Mir fiel auf, dass sie ab und zu ihre Augen fest zusammen kniff, also weit über das Maß eines normalen Lidschlags hinaus. Darauf angesprochen musste sie erst überlegen und erklärte es sich dann so, dass sich ihre Augenpartie manchmal so steif anfühlte und sie es vielleicht deshalb machte – halb bewusst, halb unbewusst.

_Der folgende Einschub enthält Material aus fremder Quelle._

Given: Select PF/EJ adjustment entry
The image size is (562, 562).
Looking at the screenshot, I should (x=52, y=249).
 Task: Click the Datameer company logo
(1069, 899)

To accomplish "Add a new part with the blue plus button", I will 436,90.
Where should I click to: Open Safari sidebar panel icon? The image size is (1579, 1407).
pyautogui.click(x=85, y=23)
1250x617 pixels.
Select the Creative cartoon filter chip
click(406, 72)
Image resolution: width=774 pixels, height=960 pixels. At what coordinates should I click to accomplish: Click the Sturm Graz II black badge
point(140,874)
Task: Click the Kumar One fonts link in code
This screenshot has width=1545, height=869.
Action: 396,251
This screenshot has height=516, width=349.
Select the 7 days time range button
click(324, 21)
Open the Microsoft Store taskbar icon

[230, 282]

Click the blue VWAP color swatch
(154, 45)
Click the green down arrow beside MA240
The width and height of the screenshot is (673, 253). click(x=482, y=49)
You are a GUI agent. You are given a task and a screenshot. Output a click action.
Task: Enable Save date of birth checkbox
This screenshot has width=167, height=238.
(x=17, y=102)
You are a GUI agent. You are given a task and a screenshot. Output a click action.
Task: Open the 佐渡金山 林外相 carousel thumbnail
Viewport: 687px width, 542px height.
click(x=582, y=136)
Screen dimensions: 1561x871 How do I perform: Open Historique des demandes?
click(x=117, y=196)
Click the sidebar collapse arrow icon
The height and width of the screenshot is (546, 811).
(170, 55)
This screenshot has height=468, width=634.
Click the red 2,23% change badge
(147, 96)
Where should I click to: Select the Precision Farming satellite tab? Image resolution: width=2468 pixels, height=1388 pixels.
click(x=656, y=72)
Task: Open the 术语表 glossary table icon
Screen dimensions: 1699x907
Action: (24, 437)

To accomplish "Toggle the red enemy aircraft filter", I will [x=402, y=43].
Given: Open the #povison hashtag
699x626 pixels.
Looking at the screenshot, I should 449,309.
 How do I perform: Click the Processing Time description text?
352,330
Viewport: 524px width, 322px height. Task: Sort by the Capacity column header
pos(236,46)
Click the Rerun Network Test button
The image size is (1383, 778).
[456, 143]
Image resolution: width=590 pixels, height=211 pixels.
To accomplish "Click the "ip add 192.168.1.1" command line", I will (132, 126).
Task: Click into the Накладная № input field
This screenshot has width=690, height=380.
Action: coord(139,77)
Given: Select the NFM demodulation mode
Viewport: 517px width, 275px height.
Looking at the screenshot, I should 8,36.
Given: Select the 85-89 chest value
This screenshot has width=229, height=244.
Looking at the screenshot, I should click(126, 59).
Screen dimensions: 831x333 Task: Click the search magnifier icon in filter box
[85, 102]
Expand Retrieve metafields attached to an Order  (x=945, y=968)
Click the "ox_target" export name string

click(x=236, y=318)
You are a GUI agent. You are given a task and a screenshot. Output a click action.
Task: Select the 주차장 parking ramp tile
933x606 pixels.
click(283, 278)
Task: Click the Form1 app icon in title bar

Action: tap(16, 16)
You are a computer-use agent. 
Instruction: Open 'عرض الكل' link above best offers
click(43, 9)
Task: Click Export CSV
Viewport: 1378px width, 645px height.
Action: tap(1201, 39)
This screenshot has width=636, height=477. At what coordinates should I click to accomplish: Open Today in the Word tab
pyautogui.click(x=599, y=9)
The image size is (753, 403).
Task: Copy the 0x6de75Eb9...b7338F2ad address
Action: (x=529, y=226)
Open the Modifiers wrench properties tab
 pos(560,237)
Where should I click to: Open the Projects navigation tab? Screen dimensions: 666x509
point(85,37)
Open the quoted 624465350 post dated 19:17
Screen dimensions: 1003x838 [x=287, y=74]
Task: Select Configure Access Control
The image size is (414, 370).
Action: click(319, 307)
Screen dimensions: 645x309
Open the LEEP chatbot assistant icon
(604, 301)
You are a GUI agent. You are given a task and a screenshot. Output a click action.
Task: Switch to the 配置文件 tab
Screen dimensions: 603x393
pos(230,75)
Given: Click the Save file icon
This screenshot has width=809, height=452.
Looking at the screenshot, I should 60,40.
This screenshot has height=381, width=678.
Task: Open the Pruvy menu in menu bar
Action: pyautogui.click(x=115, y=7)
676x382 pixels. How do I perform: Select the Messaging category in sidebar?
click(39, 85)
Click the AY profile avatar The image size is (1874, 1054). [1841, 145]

Da war das Mittel klar: Die typischen Tics von Agaricus! Man findet sie doch meistens – allerdings oft nicht am Telefon.
Der Husten passte auch, das Steifheitsgefühl im Gesicht, das Aufgekratzte, das laute Sprechen … Ich habe natürlich noch ein bisschen nachgefragt, was typische Agaricussymptome angeht, aber da war nicht viel zu finden. Vielleicht hatte sie etwas häufiger Harndrang als sonst. Nachts hatte sie zweimal Wadenkrämpfe gehabt, was untypisch für sie war. Aber ansonsten war nichts auszumachen.
Sie nahm in diesem Jahr ein paarmal Agaricus C 30 ein, immer, wenn die Symptome wieder kamen, und im nächsten Jahr waren wir dann mit der chronischen Behandlung soweit, dass sie kein Akutmittel mehr für die Allergie benötigte.
Fazit: Agaricus ist nicht eins der häufigen Akutmittel für die Heuschnupfenbehandlung. Aber wir sollten es auf dem Schirm haben.
Viel Erfolg in der Heuschnupfensaison!